The Australian reports the latest Newspoll has the Coalition leading 52-48, after a dead heat a fortnight ago. This comes off a three-point lift in the Coalition primary vote to 45%, with Labor down a point to 37% and the Greens up one to 10%. Kevin Rudd’s lead over Tony Abbott as preferred prime minister, which blew out from 49-35 in his first poll to 53-31 in his second, is roughly back where it started at 50-34. Rudd’s approval ratings have followed a similar course over the three polls, this one showing approval down a point to 42% and disapproval up five to 41%, while Tony Abbott is steady at 35% and 56%. However, the Prime Minister can take solace in a finding that 26% now consider Labor the past party to deal with asylum seekers, up six since the question was last asked, with the Coalition plummeting 14 points to 33%.

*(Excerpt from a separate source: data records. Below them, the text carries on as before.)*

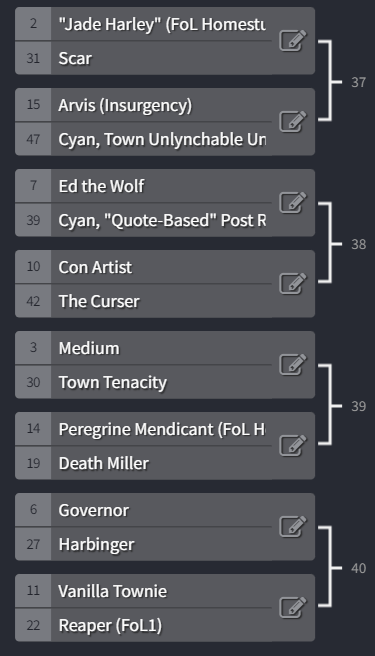Edit the Medium vs Town Tenacity match
The image size is (375, 656).
pos(293,364)
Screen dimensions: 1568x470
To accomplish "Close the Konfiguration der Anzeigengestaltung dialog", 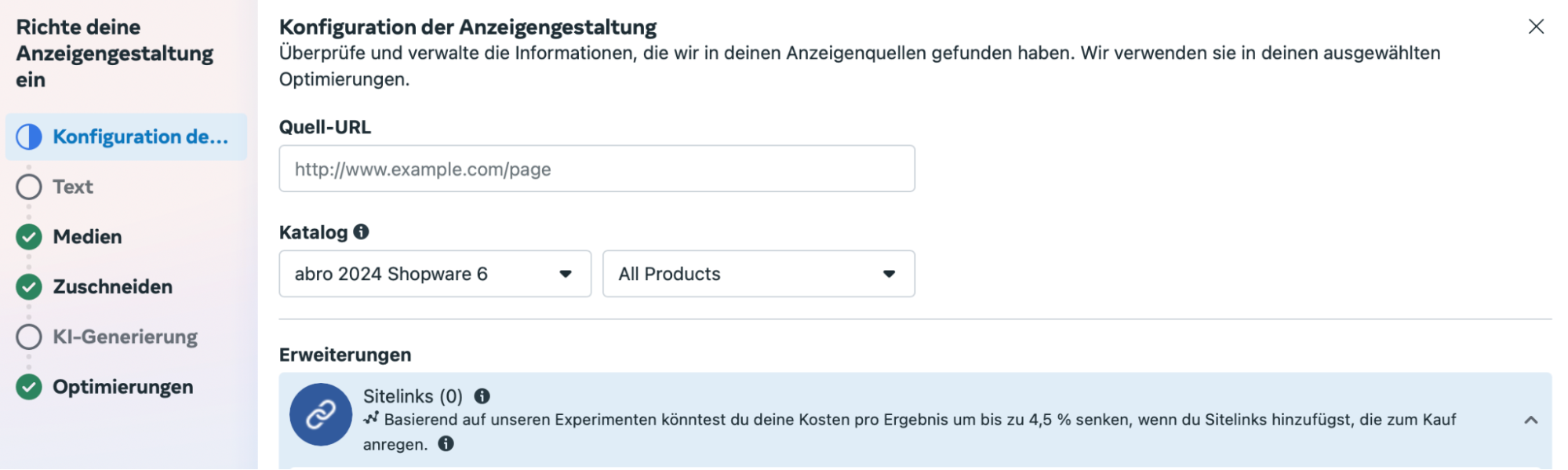I will (1536, 27).
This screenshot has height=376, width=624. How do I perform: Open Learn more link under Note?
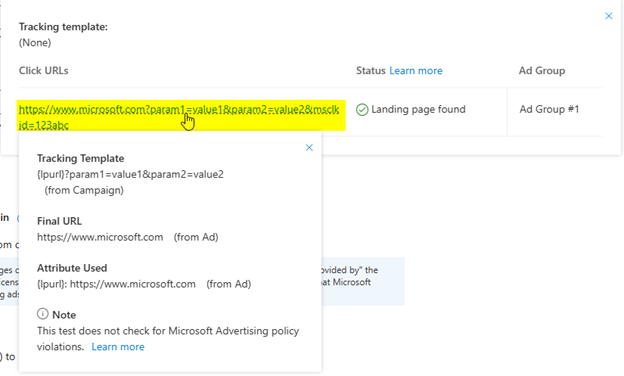(118, 347)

Earlier today we had the regular weekly Morgan poll, which was little changed on last time with Labor down half a point to 41.5%, the Coalition steady on 41%, and the Greens up two points to 9%. There was actually a slight move in Labor’s favour on two-party preferred as measured using preference flows from the previous election, presumably because of rounding, their lead up from 51.5-48.5 to 52-48. On respondent-allocated preferences, the lead is steady at 52.5-47.5. Regrettably, the poll does not come with state breakdowns, which keen observers among us had started to think would be a regular feature (as it surely should be with such a large sample size).

Essential Research is delayed this week and will be along tomorrow.

UPDATE: And here it is – Labor has pared back a point on two-party preferred to now trail 51-49, from primary votes of 39% for Labor (steady), 45% for the Coalition (down one) and 7% for the Greens (steady). Also featured are a semi-regular series on important election issues (“Australian jobs and protection of local industries” being up five points on a month ago), best party to handle them (across the board improvement for Labor in the wake of the leadership change), carbon pricing (45% support the move to an ETS with 29% opposed, while support for the “tax” scheme is down to 37% support with 48% opposed compared with 43% each in May – these being relatively supportive results on account of a question which explains it’s industries that pay the tax). Sixty-two per cent said they would support a referendum on recognising Aboriginal and Torres Strait Islander people in the constitution with only 16% opposed.

ReachTEL: 51-49 to Coalition

A second post-Ruddstoration ReachTEL result finds little change on the first, and confirms the impression that Malcolm Turnbull is strongly favoured over both the current contenders.

ReachTEL has published results of an automated phone poll of 2922 respondents across the country which has the Coalition leading 51-49, down from 52-48 in the immediate aftermath of the leadership change, from primary votes of 39.3% for Labor (up 0.5%, 45.4% for the Coalition (up 0.3%) and 8.3% for the Greens (down 0.4%). ReachTEL shows Kevin Rudd with an unusually narrow 52.4-47.6 lead over Tony Abbott as preferred prime minister, but the knife is nonetheless turned on Abbott by a result on voting intention under a Malcolm Turnbull leadership which has the Coalition lead at 58-42. Turnbull is also favoured 65-35 over Rudd as preferred prime minister.